--- Text for analysis Enclosed Below ---

A few months ago I observed a boil on my gum, from my little science knowledge I know they often result from bacterial infections so I thought to myself that I just needed to get antibiotics.
Without consulting any medical practitioner further, I went online, did my research and just asked my doctor the most neutral antibiotics that contained penicillin, after receiving my reply, I went right on to the pharmacy and purchased these drugs and started to take it. By the following day, the boil started to shrink and dry up.
Standing in the mirror the following day, I mentally gave myself a pat on the back and kept thinking to myself that “wow, I really am my own doctor and can treat myself”
While in my thoughts, I received a hard rebuke from my spirit and I heard the Holy Spirit say “look how easy it is to deceive the human mind, just look how you’ve convinced yourself that you’re a doctor”. I’ve thought about that long and hard and I realise that indeed, it takes very little to convince the human mind of something.

--- End of Enclosed Text for analysis ---
--- Supplied data Enclosed Below ---

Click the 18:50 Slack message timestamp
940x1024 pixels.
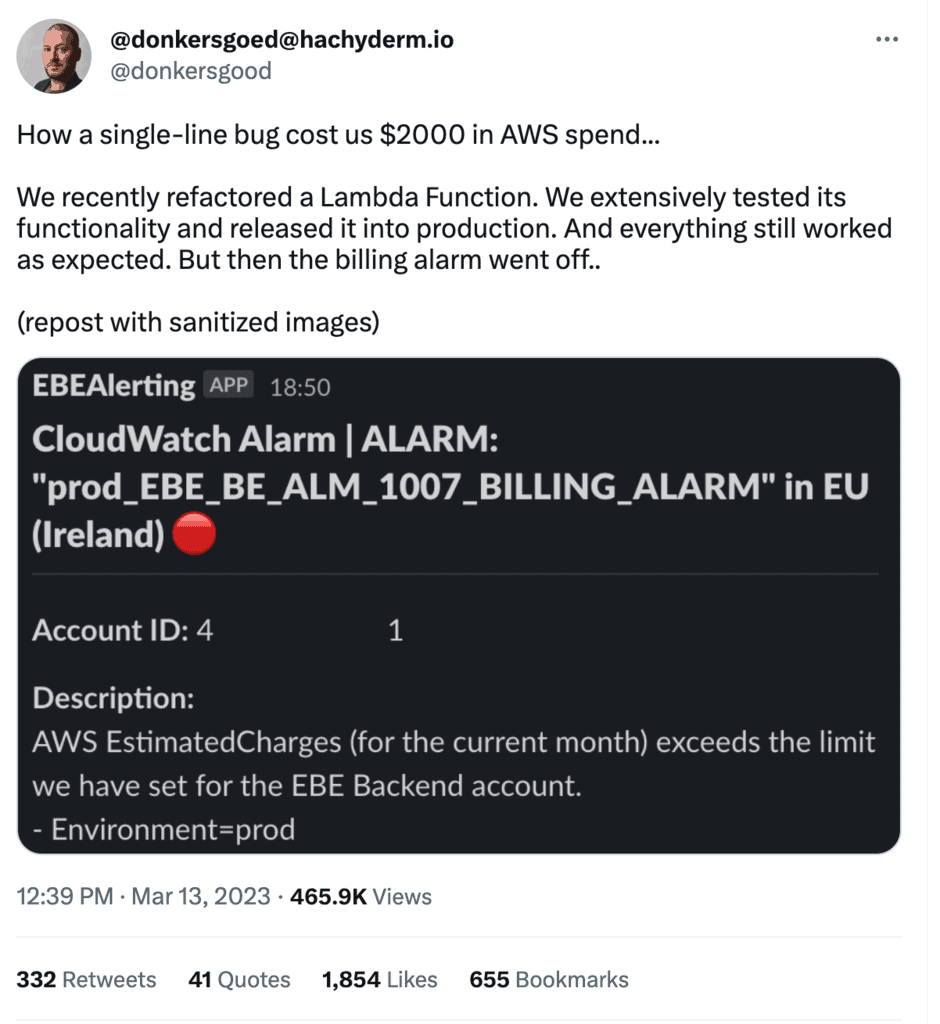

--- End of Enclosed Supplied data ---

◆ Activity 1
Answer these questions from the text about the gum boil:
(a) What kind of antibiotics did the writer ask the doctor about?
(b) What happened to the boil by the day after the writer started the drugs?
(c) What did the writer come to realize after thinking about it long and hard?
◆ Activity 2
According to the text about the gum boil, why did the writer think antibiotics were all that was needed? Explain in one to three sentences.
◆ Activity 3
Write out the part of the text about the gum boil starting at "Standing in the" and ending at "mind of something.".

◆ Task solution 1
(a) The most neutral antibiotics that contained penicillin.
(b) It started to shrink and dry up.
(c) That it takes very little to convince the human mind of something.

◆ Task solution 2
From a little science knowledge, the writer knew that boils often result from bacterial infections. So the writer concluded that antibiotics were all that was needed.

◆ Task solution 3
Standing in the mirror the following day, I mentally gave myself a pat on the back and kept thinking to myself that “wow, I really am my own doctor and can treat myself”
While in my thoughts, I received a hard rebuke from my spirit and I heard the Holy Spirit say “look how easy it is to deceive the human mind, just look how you’ve convinced yourself that you’re a doctor”. I’ve thought about that long and hard and I realise that indeed, it takes very little to convince the human mind of something.